Dark Data – Data that no one knows about anymore

July 21st, 2021 | by
Eisberg von oben. Unter der Oberfläche liegt der Großteil des Eisberges verborgen.

Source: Unsplash

“Keeping order is not difficult. Cleaning up, on the other hand, is very difficult.” That’s kind of the saying, isn’t it? No matter how you spin the proverb, this principle applies not only to children’s rooms and closets, it also applies to our digital memories, and many people are not yet aware of this. Just because we can’t touch digitized data doesn’t mean it doesn’t waste space or energy. In Germany, around 66 percent of the data held is “dark” and lies below the surface of users’ consciousness. Read this article to find out what this is all about.

Data Hoarding

According to the report „The Databerg Report: See what Others Don’t“ published in the spring by storage experts at Veritas, a large amount of stored data in companies is neither classified nor usable. They show that hoarding data not only entails considerable costs, but also IT risks as well as significant burdens on the environment. The report prominently compares an organization’s data inventory to an iceberg, the majority of which lies invisible beneath the surface of the water: According to the Veritas survey, on average only 14 percent of the stored data is relevant to the business. For another third, it is at least known what the data is. About half of all stored data is “dark” in the meaning that no one knows anymore what data it is, whether it is (still) important or perhaps contains forgotten treasures. We are familiar with this phenomenon: once we look into the photo albums of our smartphones, we realize that we actually only want to keep the last selfie. The rest, where we look funny or have our eyes closed, we could delete – but we usually don’t.

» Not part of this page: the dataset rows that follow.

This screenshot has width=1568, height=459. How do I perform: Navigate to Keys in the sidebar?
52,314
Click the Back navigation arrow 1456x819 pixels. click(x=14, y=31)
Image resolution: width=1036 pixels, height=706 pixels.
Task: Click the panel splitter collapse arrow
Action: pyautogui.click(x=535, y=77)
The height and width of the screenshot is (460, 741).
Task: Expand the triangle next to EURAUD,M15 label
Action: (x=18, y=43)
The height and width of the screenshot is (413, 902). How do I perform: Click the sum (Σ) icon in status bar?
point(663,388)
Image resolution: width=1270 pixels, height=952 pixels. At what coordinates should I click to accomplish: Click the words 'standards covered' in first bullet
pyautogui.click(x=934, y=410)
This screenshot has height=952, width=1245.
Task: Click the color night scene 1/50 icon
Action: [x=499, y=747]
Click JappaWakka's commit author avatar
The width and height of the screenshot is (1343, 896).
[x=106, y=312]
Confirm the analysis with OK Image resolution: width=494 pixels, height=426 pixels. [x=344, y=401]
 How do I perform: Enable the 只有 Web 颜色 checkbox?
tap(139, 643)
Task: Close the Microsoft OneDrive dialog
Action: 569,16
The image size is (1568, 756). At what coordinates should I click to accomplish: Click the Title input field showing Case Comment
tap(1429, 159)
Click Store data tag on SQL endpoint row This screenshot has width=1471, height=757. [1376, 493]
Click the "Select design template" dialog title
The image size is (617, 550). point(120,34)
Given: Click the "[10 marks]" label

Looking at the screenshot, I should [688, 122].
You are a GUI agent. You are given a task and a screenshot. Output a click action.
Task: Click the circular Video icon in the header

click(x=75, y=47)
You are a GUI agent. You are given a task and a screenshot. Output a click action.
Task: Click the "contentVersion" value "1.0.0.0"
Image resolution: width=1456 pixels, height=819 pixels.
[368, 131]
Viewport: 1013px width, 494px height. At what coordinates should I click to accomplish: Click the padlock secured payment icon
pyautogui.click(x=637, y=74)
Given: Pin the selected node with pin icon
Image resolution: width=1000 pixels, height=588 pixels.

Mountains of Data, Dark Data and CO2 Emissions

Smartphone users know it: storage costs – regardless of whether it’s in the cloud or on the device itself: the more there is, the more expensive it becomes. This also applies to the data of companies, because the volumes of data to be stored are growing exponentially. In addition to the high price of storage space, the masses of data also have an impact on IT Security and the environment. Storing and maintaining mountains of data requires a lot of resources. For this reason and on the occasion of World Earth Day, the article on also motivates people to deleting in order to reduce CO2 emissions and costs. In times when we are more conscious about (plastic) waste and other things, we should also think about our hoarded data. The numerical conditions at a university are certainly different from those in industry, which were illuminated by Veritas, but especially with regard to projects such as the archive migration or data backup.NRW, now is (once again) a good time to go down into the “data basement” and see which data could perhaps be deleted in the course of a clean-up campaign. It is clear that the clean-up itself is also associated with effort – a detailed search for the last snippets does not make sense. But perhaps in this way a few “piles of data” that no one has looked into for a long time can be left out of the next migration.

Responsible for the content of this article are Thomas Eifert and Nicole Filla.